Start Material for the task

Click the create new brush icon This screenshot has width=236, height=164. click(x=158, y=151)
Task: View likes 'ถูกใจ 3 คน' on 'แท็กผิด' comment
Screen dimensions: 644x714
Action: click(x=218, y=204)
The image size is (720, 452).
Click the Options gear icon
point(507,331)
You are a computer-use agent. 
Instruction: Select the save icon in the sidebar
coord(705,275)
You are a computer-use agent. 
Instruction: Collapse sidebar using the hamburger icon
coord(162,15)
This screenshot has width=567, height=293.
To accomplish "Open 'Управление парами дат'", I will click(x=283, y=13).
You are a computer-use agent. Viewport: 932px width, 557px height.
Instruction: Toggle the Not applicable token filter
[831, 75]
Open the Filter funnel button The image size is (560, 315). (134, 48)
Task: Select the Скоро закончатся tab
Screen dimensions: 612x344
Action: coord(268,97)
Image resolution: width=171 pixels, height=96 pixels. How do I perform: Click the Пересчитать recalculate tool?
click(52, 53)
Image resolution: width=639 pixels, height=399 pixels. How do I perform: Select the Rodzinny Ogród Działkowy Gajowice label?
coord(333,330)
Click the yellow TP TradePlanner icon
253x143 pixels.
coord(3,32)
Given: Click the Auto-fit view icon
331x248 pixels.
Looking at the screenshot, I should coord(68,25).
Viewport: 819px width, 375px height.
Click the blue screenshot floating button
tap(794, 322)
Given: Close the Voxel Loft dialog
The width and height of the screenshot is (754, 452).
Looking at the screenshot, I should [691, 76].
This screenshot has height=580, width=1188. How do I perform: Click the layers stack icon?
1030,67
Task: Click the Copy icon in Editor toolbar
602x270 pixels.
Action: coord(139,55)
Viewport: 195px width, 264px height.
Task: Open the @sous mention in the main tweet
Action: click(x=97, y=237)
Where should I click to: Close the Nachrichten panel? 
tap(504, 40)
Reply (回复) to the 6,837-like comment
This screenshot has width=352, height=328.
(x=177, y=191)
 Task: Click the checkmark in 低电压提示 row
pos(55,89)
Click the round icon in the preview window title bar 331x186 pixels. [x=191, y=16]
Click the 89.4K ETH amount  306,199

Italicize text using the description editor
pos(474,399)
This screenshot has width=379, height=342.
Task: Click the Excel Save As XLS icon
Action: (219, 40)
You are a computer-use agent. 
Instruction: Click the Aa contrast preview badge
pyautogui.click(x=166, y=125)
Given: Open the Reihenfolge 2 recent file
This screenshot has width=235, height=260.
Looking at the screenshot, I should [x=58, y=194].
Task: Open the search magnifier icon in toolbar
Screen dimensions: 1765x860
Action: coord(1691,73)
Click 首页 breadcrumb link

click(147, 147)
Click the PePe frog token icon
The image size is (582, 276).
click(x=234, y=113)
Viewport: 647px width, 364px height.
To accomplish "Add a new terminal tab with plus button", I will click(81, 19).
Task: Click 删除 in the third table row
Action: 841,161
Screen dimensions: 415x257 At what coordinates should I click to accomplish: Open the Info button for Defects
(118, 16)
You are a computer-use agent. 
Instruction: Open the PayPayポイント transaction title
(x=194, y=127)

End Material for the task

■ Your instructions: Write out all the records above again, swapping "Instruction" for "Command" wherever it occurs. Leave everything else unchanged.

■ Written solution:
Click the create new brush icon This screenshot has width=236, height=164. click(x=158, y=151)
Task: View likes 'ถูกใจ 3 คน' on 'แท็กผิด' comment
Screen dimensions: 644x714
Action: click(x=218, y=204)
The image size is (720, 452).
Click the Options gear icon
point(507,331)
You are a computer-use agent. 
Command: Select the save icon in the sidebar
coord(705,275)
You are a computer-use agent. 
Command: Collapse sidebar using the hamburger icon
coord(162,15)
This screenshot has width=567, height=293.
To accomplish "Open 'Управление парами дат'", I will click(x=283, y=13).
You are a computer-use agent. Viewport: 932px width, 557px height.
Command: Toggle the Not applicable token filter
[831, 75]
Open the Filter funnel button The image size is (560, 315). (134, 48)
Task: Select the Скоро закончатся tab
Screen dimensions: 612x344
Action: coord(268,97)
Image resolution: width=171 pixels, height=96 pixels. How do I perform: Click the Пересчитать recalculate tool?
click(52, 53)
Image resolution: width=639 pixels, height=399 pixels. How do I perform: Select the Rodzinny Ogród Działkowy Gajowice label?
coord(333,330)
Click the yellow TP TradePlanner icon
253x143 pixels.
coord(3,32)
Given: Click the Auto-fit view icon
331x248 pixels.
Looking at the screenshot, I should coord(68,25).
Viewport: 819px width, 375px height.
Click the blue screenshot floating button
tap(794, 322)
Given: Close the Voxel Loft dialog
The width and height of the screenshot is (754, 452).
Looking at the screenshot, I should [691, 76].
This screenshot has height=580, width=1188. How do I perform: Click the layers stack icon?
1030,67
Task: Click the Copy icon in Editor toolbar
602x270 pixels.
Action: coord(139,55)
Viewport: 195px width, 264px height.
Task: Open the @sous mention in the main tweet
Action: click(x=97, y=237)
Where should I click to: Close the Nachrichten panel? 
tap(504, 40)
Reply (回复) to the 6,837-like comment
This screenshot has width=352, height=328.
(x=177, y=191)
 Task: Click the checkmark in 低电压提示 row
pos(55,89)
Click the round icon in the preview window title bar 331x186 pixels. [x=191, y=16]
Click the 89.4K ETH amount  306,199

Italicize text using the description editor
pos(474,399)
This screenshot has width=379, height=342.
Task: Click the Excel Save As XLS icon
Action: (219, 40)
You are a computer-use agent. 
Command: Click the Aa contrast preview badge
pyautogui.click(x=166, y=125)
Given: Open the Reihenfolge 2 recent file
This screenshot has width=235, height=260.
Looking at the screenshot, I should [x=58, y=194].
Task: Open the search magnifier icon in toolbar
Screen dimensions: 1765x860
Action: coord(1691,73)
Click 首页 breadcrumb link

click(147, 147)
Click the PePe frog token icon
The image size is (582, 276).
click(x=234, y=113)
Viewport: 647px width, 364px height.
To accomplish "Add a new terminal tab with plus button", I will click(81, 19).
Task: Click 删除 in the third table row
Action: 841,161
Screen dimensions: 415x257 At what coordinates should I click to accomplish: Open the Info button for Defects
(118, 16)
You are a computer-use agent. 
Command: Open the PayPayポイント transaction title
(x=194, y=127)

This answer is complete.